Two of the companies are based in Hong Kong, one in Shanghai, and the fourth in Dubai. By placing the firms on the blacklist, the U.S. can freeze their American-held assets and halt any American business dealings with them.

“This is simply another step in the economic terrorism the U.S. is engaging in against Iranians,” Alireza Miryousefi, Iran’s U.N. mission spokesman, told The Wall Street Journal. “It will not, however, bring any satisfaction to those looking to cripple the proud nation of Iran.”

President Trump announced new sanctions on Tehran earlier this month following an Iranian rocket attack on two U.S. military bases in Iraq, but emphasized a de-escalatory stance, saying “the United States is ready to embrace peace with all who seek it.”

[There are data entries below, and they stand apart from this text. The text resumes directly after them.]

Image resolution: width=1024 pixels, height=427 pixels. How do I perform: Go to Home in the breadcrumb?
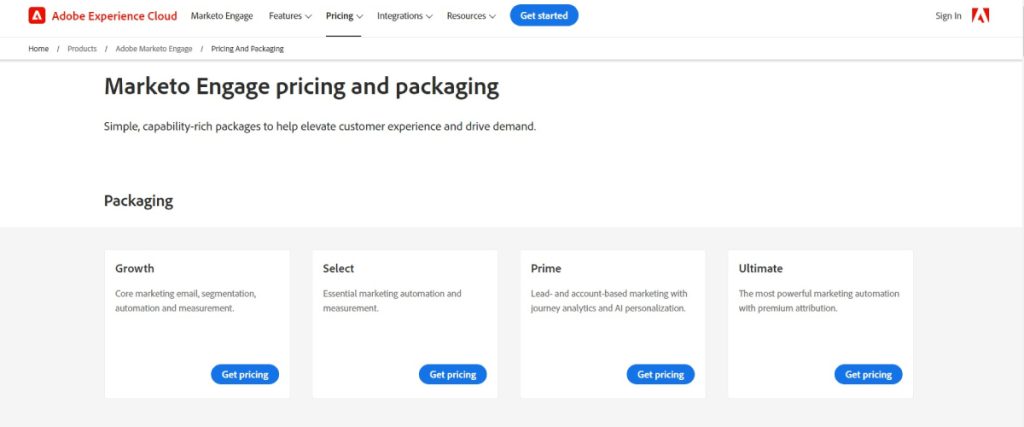click(x=39, y=49)
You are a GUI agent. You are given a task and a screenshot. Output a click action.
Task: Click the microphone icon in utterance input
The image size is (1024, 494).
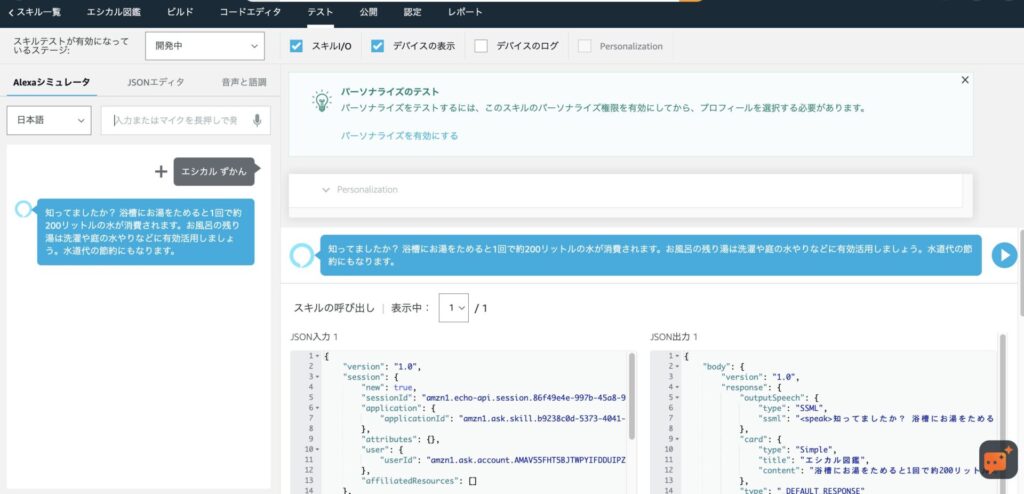pyautogui.click(x=257, y=120)
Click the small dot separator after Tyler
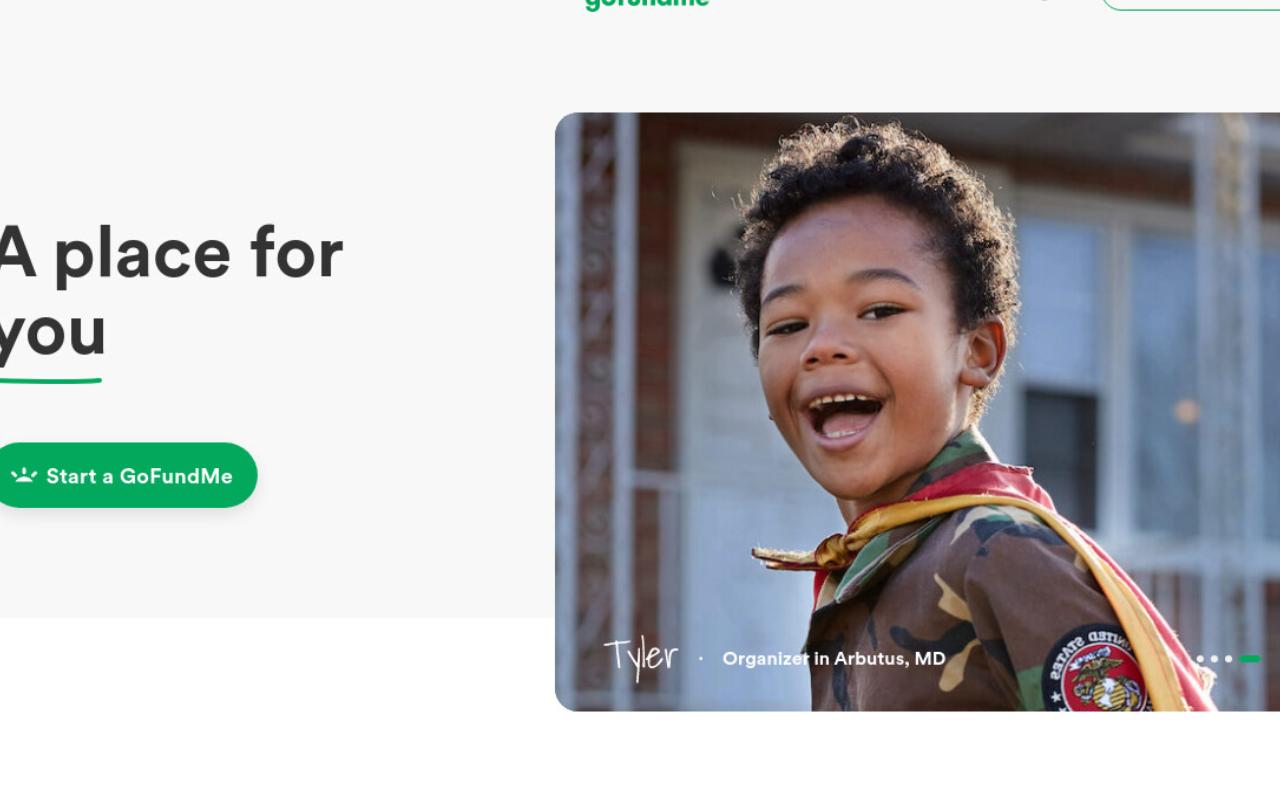This screenshot has height=800, width=1280. click(700, 659)
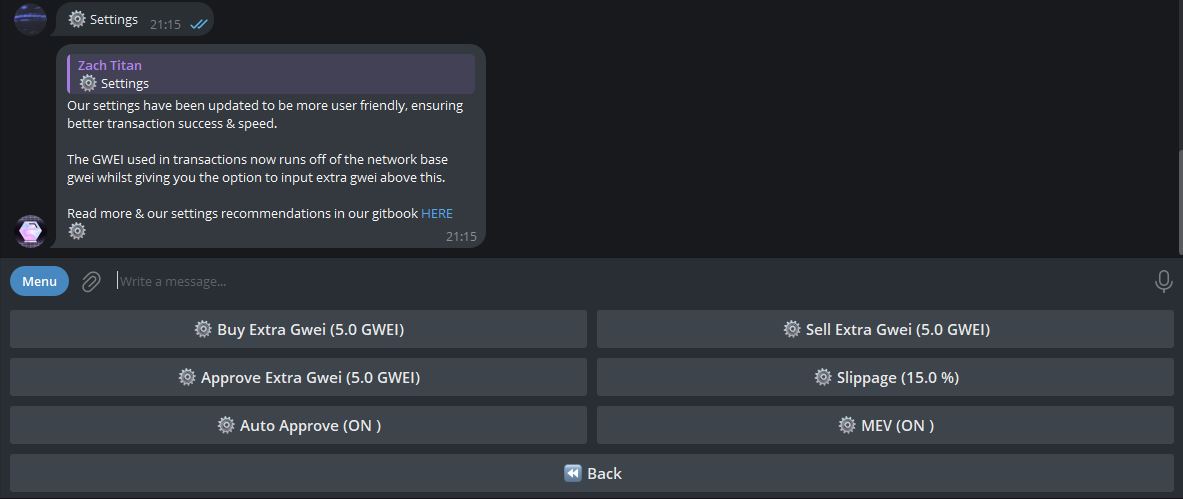Toggle the Auto Approve (ON) setting

pos(298,425)
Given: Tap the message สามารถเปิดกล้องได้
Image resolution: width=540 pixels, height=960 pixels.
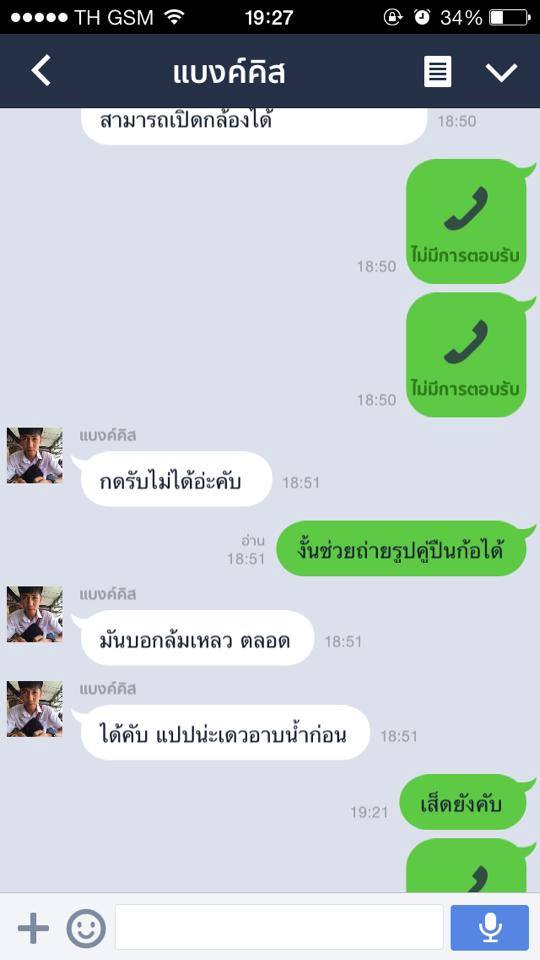Looking at the screenshot, I should (253, 126).

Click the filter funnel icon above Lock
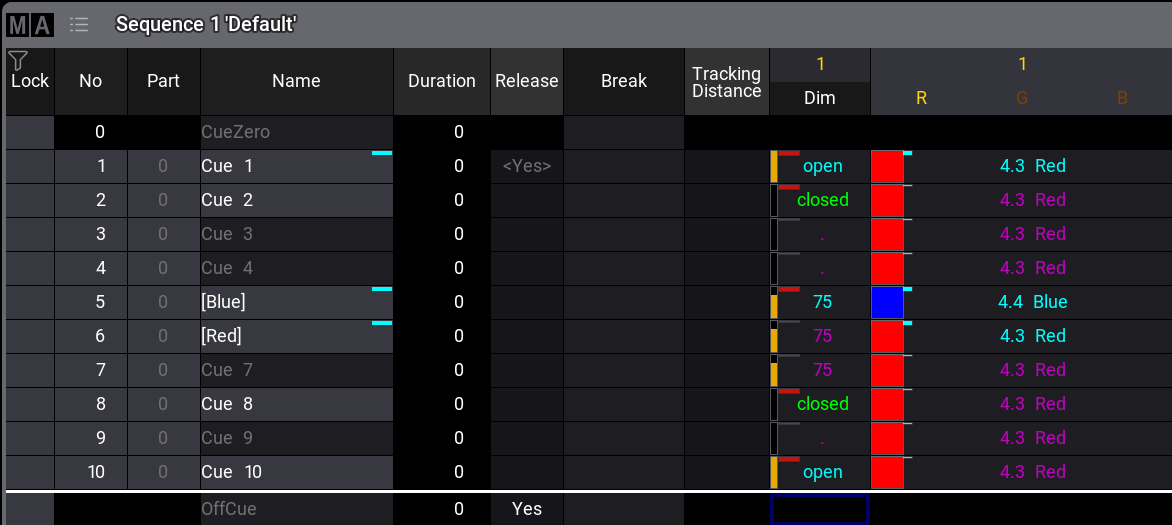(x=17, y=61)
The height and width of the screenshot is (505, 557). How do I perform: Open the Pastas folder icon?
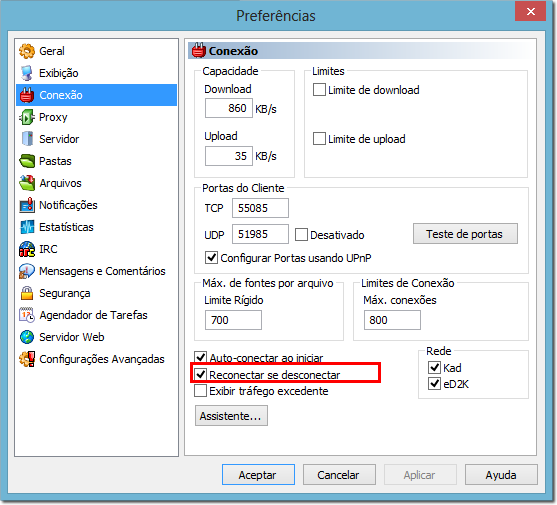tap(27, 161)
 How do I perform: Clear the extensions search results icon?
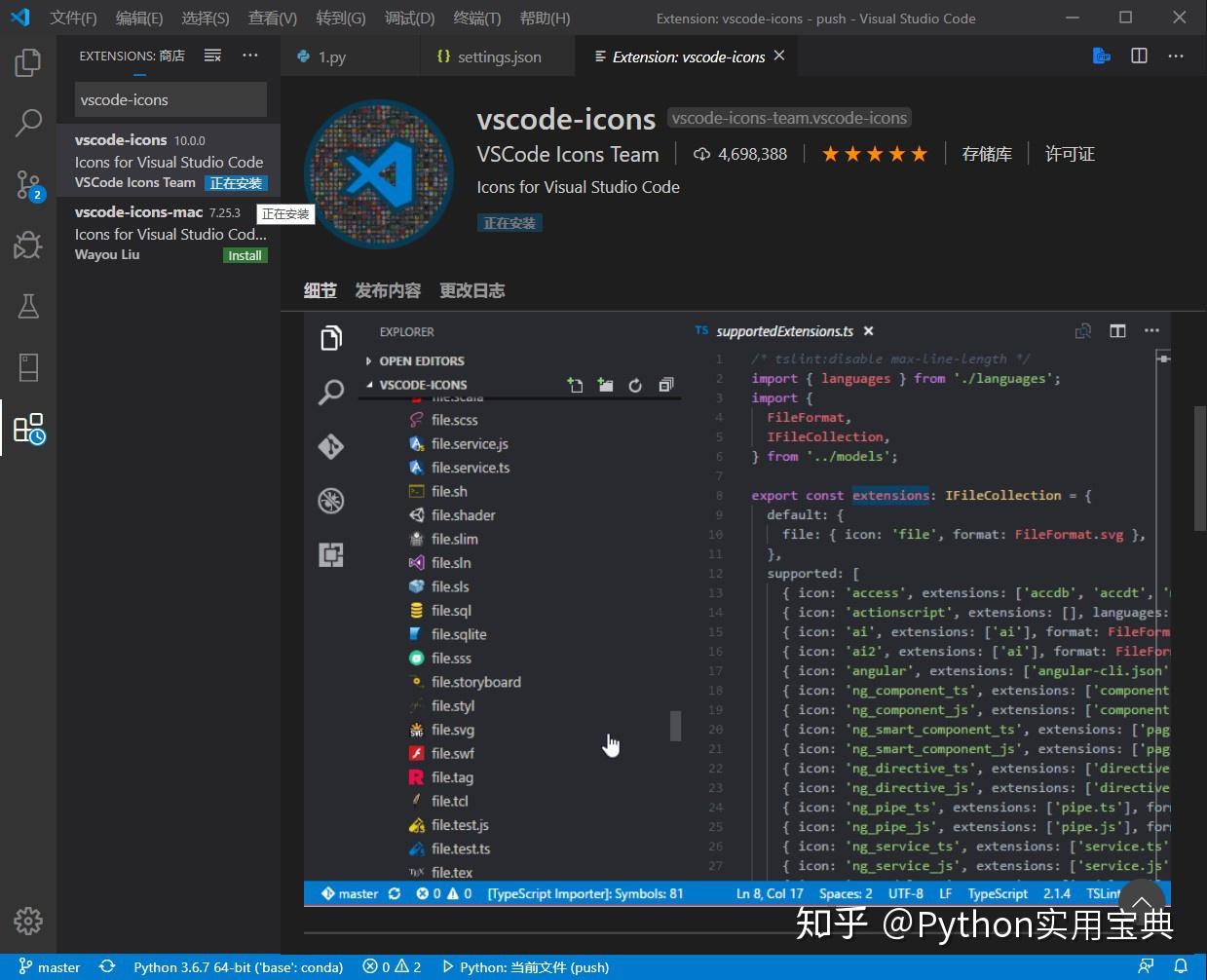pyautogui.click(x=212, y=56)
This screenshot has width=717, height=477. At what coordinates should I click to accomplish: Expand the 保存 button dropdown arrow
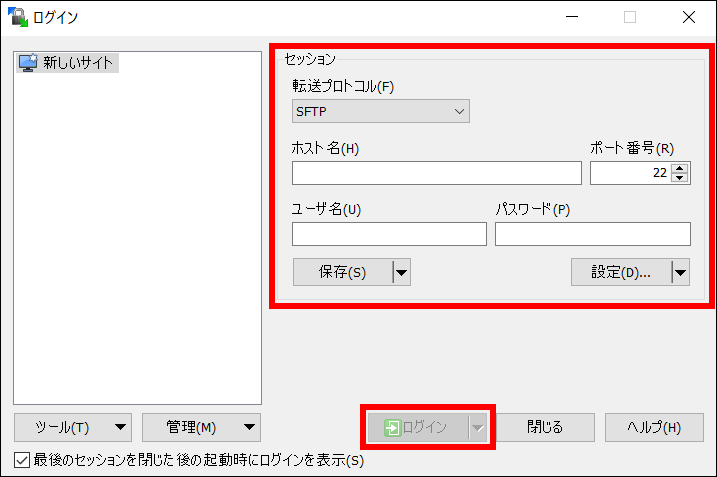pyautogui.click(x=401, y=272)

The U.S. has been strangling the Iranian economy since 2018, with the administration announcing in April 2019 that it would end exemptions for Iranian export partners in an effort to eliminate Iran’s foreign oil market.

“This decision is intended to bring Iran’s oil exports to zero, denying the regime its principal source of revenue,” the White House said in a statement at the time.

The pressure caused Iran to back out of its 2015 nuclear deal with the Obama administration, with Iranian foreign minister Javad Zarif saying U.S. actions under Trump had made the deal “impossible to continue.”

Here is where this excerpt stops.